Oakland’s Uptown nightlife is about to get a familiar face back, just with a new name and a tighter game plan. After Friends and Family poured its last drinks at the end of 2025, former chef Alli Li is stepping in to reclaim the 25th Street space with There/There, a more streamlined, bar-forward spot centered on the city’s queer community and its allies. The goal is to keep the cozy, regulars-first energy people loved, while trimming the costs that helped sink the previous business.
What There/There Will Offer
There/There is expected to debut in May at 468 25th St., where Li plans to lean into affordable twists on classic cocktails and a serious nonalcoholic lineup. Prices are intentionally capped: Li is aiming for a menu where the cheapest drinks do not climb above $12 and nothing crosses the $17 mark. Food will skew toward casual, mostly hand-held bar snacks that fit the space’s “bar-first” setup, since the kitchen is compact. The large back patio is slated to host a rotating cast of local popups. All of these plans were outlined in reporting by the San Francisco Chronicle.
Funding and Community Plans
To get the doors open, Li has launched a crowdfunding campaign to help cover rent and buildout costs. The GoFundMe lists a $50,000 target; as of this week, it shows about $3,864 raised toward that goal. The fundraiser sketches out a Tuesday through Saturday schedule with a steady calendar of community-focused programming, including artist talks, chess club nights and weekend dance parties, along with a promise to make the back patio available to neighborhood popups. Those details come from Li’s GoFundMe fundraiser.
Friends and Family's Legacy
Friends and Family was not just another neighborhood bar; it punched well above its weight on the national stage. It appeared on the inaugural North America's 50 Best Bars list and was a 2022 semifinalist for Outstanding Bar Program from the James Beard Foundation. Those accolades help explain why its shutdown last year hit so hard across the Bay Area, and why Li’s decision to step back into the same address feels like a meaningful moment for Oakland’s nightlife. The bar’s recognition is a big part of what turned Friends and Family into a local touchstone in its prime.
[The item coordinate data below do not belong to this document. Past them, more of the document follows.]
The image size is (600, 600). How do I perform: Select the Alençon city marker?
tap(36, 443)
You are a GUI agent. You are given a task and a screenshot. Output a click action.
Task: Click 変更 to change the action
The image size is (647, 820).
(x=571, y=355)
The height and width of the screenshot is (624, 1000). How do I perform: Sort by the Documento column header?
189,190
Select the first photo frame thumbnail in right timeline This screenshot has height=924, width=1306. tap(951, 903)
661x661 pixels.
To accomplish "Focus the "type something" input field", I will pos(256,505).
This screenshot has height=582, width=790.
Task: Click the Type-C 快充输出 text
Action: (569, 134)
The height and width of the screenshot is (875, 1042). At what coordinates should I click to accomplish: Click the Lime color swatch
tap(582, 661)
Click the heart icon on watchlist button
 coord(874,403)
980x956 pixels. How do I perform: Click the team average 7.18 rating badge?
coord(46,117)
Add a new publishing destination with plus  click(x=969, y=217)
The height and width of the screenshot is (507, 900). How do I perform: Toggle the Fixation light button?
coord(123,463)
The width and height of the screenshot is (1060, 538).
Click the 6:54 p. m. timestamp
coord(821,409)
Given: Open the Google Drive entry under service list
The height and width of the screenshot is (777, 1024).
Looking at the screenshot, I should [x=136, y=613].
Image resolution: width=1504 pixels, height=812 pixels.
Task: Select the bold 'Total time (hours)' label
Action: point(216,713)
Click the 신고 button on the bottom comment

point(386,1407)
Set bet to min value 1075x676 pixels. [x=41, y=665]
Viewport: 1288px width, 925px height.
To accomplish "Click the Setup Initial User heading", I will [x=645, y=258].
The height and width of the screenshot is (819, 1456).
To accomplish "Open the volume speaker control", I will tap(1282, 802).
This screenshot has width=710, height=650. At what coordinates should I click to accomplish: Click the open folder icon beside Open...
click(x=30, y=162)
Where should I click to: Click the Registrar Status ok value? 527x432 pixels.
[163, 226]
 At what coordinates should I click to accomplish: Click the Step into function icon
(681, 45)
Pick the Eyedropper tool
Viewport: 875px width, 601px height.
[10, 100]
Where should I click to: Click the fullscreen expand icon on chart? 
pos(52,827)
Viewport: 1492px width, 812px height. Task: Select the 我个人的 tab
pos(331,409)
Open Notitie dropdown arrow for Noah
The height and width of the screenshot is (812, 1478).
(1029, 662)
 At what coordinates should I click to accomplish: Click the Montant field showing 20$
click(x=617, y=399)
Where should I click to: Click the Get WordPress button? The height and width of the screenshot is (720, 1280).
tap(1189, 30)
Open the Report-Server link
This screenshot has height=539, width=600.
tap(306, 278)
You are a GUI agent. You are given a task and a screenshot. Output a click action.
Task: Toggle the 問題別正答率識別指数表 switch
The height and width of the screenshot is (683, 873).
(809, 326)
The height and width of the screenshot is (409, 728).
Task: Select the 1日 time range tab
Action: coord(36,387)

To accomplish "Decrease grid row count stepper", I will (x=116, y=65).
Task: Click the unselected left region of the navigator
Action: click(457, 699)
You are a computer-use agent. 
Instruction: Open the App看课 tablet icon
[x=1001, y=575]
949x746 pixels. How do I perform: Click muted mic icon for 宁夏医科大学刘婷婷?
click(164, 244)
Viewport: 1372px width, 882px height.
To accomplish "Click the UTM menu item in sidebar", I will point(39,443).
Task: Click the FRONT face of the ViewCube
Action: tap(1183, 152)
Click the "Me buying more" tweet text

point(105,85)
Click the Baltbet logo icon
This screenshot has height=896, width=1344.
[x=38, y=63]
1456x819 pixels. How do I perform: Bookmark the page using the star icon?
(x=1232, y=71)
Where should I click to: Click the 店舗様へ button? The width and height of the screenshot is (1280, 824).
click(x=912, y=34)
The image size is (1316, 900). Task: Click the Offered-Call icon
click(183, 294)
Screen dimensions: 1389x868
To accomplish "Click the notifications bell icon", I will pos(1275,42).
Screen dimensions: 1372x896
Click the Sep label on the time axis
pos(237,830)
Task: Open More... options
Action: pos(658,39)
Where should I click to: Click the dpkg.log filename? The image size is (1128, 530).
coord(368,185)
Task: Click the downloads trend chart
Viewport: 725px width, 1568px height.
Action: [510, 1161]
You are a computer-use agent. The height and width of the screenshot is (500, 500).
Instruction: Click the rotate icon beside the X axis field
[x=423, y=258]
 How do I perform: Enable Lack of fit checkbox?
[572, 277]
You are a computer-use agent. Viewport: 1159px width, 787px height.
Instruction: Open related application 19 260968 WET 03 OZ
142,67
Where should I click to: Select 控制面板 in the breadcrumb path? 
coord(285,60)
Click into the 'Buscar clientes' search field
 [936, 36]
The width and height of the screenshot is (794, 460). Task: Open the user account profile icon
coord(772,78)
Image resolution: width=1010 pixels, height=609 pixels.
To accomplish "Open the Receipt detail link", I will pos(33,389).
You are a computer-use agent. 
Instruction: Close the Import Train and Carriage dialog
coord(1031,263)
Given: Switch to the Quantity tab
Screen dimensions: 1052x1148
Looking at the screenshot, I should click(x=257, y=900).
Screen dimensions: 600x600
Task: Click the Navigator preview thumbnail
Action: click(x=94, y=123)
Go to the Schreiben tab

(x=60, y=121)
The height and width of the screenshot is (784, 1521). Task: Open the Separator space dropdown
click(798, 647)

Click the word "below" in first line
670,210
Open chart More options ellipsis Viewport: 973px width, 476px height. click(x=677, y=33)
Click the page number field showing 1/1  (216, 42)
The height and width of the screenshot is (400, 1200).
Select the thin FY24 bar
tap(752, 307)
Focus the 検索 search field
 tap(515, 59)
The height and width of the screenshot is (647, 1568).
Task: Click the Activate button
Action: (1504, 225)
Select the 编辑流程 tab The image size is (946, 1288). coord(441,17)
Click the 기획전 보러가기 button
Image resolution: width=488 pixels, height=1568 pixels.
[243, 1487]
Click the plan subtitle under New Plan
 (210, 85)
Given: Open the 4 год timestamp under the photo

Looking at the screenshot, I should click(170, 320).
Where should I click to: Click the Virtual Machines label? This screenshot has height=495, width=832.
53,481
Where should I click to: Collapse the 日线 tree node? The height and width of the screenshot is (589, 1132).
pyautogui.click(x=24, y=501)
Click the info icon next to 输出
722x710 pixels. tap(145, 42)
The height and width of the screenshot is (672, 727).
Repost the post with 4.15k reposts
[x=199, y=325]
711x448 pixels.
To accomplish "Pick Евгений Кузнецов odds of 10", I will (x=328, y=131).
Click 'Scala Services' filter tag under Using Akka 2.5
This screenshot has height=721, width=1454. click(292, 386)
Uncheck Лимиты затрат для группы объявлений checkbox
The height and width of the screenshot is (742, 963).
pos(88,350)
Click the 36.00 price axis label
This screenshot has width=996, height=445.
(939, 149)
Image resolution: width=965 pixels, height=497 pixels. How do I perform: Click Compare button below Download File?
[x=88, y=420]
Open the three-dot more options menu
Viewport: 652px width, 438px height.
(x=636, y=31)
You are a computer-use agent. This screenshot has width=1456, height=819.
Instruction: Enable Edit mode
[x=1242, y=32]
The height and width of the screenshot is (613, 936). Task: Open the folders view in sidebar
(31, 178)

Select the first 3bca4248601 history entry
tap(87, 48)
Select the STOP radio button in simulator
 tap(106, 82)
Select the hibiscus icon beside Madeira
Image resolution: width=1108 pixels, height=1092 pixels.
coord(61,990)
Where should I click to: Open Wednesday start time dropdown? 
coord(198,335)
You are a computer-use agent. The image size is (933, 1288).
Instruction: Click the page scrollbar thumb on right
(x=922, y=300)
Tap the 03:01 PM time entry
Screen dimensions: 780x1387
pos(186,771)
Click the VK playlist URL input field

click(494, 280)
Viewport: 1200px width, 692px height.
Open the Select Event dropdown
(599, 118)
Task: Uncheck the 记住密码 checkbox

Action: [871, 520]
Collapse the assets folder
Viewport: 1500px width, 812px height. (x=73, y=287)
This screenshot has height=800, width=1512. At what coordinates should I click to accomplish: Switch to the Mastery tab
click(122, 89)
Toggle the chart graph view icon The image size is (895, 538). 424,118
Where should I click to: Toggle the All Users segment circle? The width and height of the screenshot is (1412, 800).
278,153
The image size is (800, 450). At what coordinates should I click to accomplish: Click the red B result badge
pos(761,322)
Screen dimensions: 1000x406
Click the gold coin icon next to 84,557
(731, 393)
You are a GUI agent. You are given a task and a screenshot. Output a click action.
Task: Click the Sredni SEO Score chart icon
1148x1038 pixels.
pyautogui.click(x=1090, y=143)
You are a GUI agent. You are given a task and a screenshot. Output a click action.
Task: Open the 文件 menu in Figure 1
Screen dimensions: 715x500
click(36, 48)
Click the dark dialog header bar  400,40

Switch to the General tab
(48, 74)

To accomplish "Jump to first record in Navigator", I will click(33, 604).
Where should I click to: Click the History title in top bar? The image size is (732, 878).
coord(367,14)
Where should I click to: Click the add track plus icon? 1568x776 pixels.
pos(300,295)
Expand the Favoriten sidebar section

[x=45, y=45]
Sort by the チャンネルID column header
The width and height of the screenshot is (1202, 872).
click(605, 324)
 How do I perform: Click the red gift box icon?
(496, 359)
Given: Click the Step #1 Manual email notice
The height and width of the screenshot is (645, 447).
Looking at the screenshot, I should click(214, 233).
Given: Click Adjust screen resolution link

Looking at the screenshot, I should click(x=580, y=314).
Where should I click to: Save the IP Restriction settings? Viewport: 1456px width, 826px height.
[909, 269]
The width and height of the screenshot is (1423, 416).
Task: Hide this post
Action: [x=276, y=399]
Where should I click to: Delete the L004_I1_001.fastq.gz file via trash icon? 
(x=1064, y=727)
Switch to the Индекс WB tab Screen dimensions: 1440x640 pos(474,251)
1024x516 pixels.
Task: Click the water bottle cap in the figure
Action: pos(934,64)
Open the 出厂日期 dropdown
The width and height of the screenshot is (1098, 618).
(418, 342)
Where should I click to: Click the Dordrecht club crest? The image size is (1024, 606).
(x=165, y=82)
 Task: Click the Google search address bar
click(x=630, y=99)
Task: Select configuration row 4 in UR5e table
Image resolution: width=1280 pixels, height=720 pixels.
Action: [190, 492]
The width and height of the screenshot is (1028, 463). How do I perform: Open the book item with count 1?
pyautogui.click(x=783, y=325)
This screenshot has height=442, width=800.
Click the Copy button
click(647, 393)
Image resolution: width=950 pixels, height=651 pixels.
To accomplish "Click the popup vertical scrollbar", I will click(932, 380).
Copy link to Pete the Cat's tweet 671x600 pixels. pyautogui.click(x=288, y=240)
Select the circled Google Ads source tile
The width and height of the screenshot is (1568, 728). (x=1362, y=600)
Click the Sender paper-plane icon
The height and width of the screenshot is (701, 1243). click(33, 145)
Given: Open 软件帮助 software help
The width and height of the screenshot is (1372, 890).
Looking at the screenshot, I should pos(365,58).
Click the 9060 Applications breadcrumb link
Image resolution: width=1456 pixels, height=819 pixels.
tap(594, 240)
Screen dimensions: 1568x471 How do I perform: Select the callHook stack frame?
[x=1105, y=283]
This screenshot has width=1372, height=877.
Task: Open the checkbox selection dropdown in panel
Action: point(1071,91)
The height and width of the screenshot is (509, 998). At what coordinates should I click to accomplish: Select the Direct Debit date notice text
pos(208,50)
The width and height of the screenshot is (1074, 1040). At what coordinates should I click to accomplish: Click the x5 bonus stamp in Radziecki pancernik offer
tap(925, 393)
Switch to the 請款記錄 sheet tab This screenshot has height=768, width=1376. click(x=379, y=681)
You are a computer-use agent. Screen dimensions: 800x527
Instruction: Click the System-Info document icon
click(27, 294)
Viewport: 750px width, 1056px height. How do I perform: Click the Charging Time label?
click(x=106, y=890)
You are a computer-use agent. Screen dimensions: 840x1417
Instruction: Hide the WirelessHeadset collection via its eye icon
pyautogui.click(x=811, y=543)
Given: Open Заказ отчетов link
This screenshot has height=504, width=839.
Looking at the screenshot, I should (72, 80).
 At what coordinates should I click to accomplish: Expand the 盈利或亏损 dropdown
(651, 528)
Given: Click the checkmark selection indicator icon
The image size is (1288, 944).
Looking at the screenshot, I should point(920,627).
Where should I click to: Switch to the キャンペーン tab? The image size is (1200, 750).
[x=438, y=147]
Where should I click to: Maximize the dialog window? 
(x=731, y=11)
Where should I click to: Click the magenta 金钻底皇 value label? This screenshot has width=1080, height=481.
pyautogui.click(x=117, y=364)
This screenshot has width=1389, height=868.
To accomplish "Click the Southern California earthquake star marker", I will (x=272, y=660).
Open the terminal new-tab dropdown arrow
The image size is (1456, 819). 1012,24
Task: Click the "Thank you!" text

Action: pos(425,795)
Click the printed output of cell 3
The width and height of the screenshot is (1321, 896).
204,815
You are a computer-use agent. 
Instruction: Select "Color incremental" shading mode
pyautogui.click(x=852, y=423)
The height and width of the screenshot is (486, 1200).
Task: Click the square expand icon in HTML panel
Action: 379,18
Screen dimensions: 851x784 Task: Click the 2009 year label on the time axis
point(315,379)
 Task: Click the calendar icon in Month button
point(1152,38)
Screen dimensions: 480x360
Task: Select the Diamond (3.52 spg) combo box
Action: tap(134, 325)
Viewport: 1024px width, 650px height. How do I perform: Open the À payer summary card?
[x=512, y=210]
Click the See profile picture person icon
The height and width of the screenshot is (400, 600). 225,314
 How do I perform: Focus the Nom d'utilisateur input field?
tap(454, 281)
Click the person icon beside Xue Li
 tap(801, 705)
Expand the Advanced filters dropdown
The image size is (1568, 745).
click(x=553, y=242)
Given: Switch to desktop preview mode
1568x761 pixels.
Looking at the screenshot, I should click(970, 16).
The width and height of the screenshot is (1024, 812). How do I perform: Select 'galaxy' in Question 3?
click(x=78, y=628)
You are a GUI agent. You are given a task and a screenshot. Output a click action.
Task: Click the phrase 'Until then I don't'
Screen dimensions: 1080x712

Why This Matters For Oakland's Nightlife
When Friends and Family went dark late in 2025, it underscored how precarious even acclaimed neighborhood bars have become as rents, labor costs and shifting drinking habits squeeze margins around the Bay Area. Local coverage and industry analysis have linked those pressures to a broader erosion of queer nightlife spaces, and Li has said that keeping prices accessible and programming consistent is central to trying to avoid a repeat of that fate. Reporting from KALW and coverage of queer bar culture at Eater SF add context to those broader trends.
What's Next
Li told the San Francisco Chronicle that “this is the third space that it always wanted to be,” describing the leaner concept as a way to make the business financially sustainable over the long haul. There/There is set to open in May, with Li planning to rely on weeknight community events and a steady flow of patio popups to keep people coming through the door. Regulars from the Friends and Family days, along with a new generation of Uptown barflies, will be watching to see whether the mix of budget-conscious cocktails and community programming is enough to keep the place buzzing all year.